Dann erst wandte sie sich an mich, und ohne zu fragen, was ich denn wollte, führte sie mich resolut in den zweiten Stock des kleinen Hauses. Die Tür zu einem der Zimmer stand offen.

Darin stand ein mit Büchern, Gegenständen, Statuetten des heiligen Jacobus und Souvenirs des Wallfahrtsweges vollgestellter Schreibtisch. Sie nahm ein Buch aus dem Regal, setzte sich an den einzigen Tisch im Zimmer.

«Ich nehme an, Sie sind auch ein Wallfahrer nach Santiago de Compostela«, sagte sie ohne Umschweife.»Ich muß Ihren Namen in das Register für den Jakobsweg eintragen.«

Ich sagte ihr meinen Namen, und sie wollte wissen, ob ich die Jakobsmuscheln mitgebracht hätte. So nennt man die großen Kammuschelschalen, die am Grab des Apostels als Symbol für die Pilgerreise angebracht sind und die den Pilgern untereinander als Erkennungszeichen dienen. Vor meiner Abreise nach Spanien war ich in Brasilien an einen Wallfahrtsort gefahren, Aparecida do Norte. Dort hatte ich ein auf drei Muscheln montiertes Bildnis der Heiligen Jungfrau erstanden. Ich zog es aus meiner Reisetasche und reichte es Madame Savin.

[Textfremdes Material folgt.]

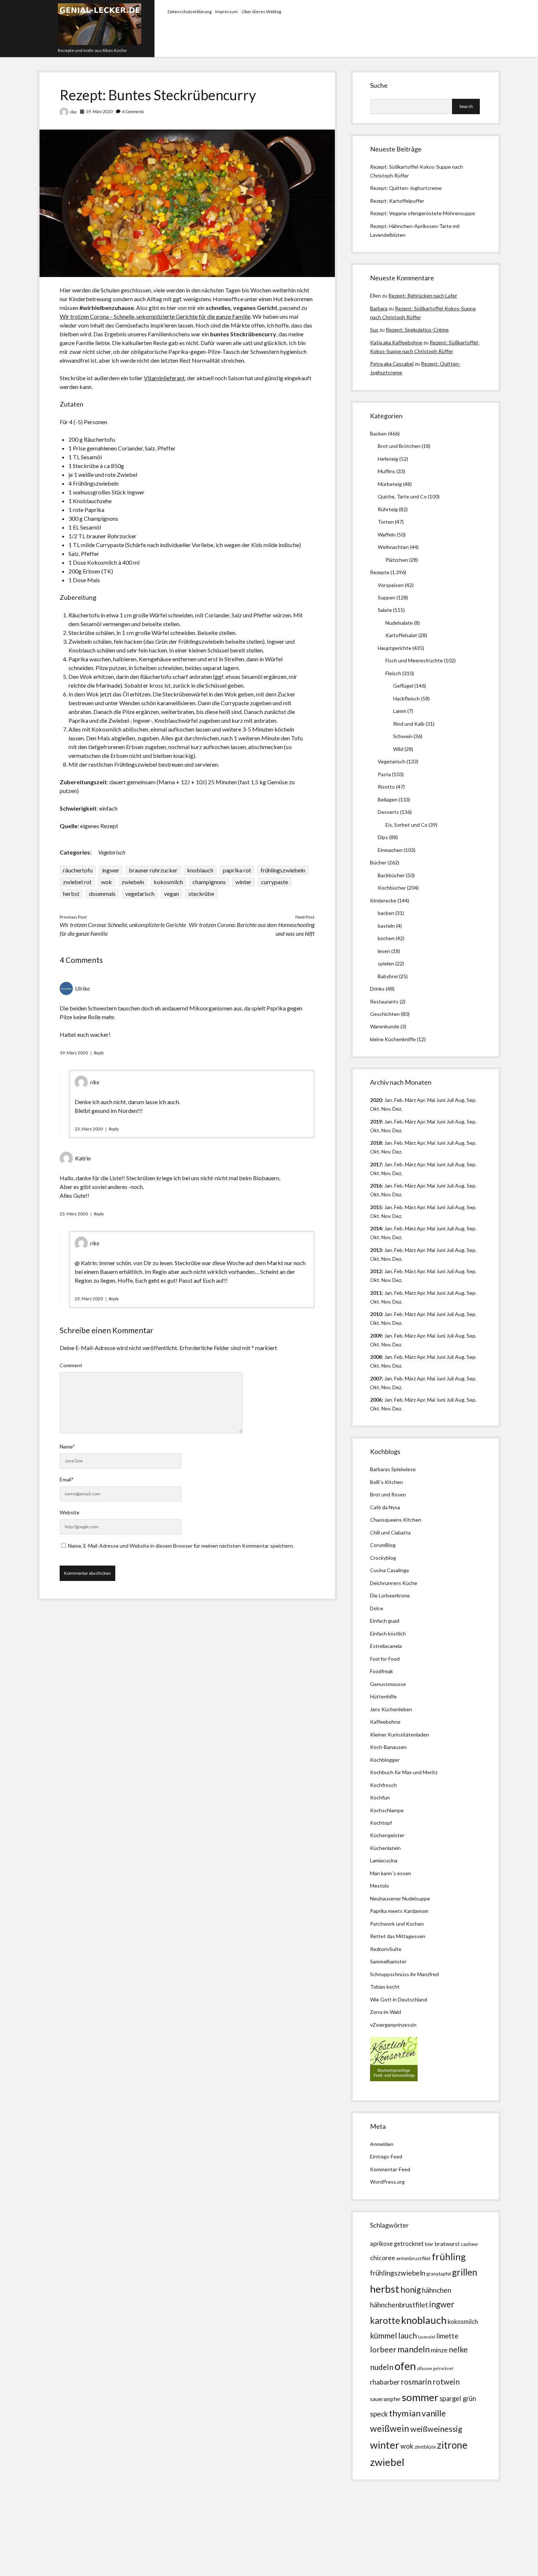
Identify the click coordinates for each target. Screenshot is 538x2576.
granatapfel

«Hübsch, aber unpraktisch«, meinte sie, als sie mir die Muscheln zurückgab.»Sie könnten auf dem Weg zerbrechen.«

«Sie werden nicht zerbrechen. Ich werde sie zum Grab des Apostels bringen.«

Madame Savin schien nicht viel Zeit für mich zu haben. Sie gab mir ein kleines Heft, das mir die Unterbringung in den Klöstern längs des Weges erleichtern sollte, versah es mit dem Stempel von Saint-Jean-Pied-de-Port, um anzugeben, wo ich meine Reise begonnen hatte, und sagte, daß ich nunmehr mit dem Segen Gottes aufbrechen könne.

«Aber wo ist mein Führer?«fragte ich sie.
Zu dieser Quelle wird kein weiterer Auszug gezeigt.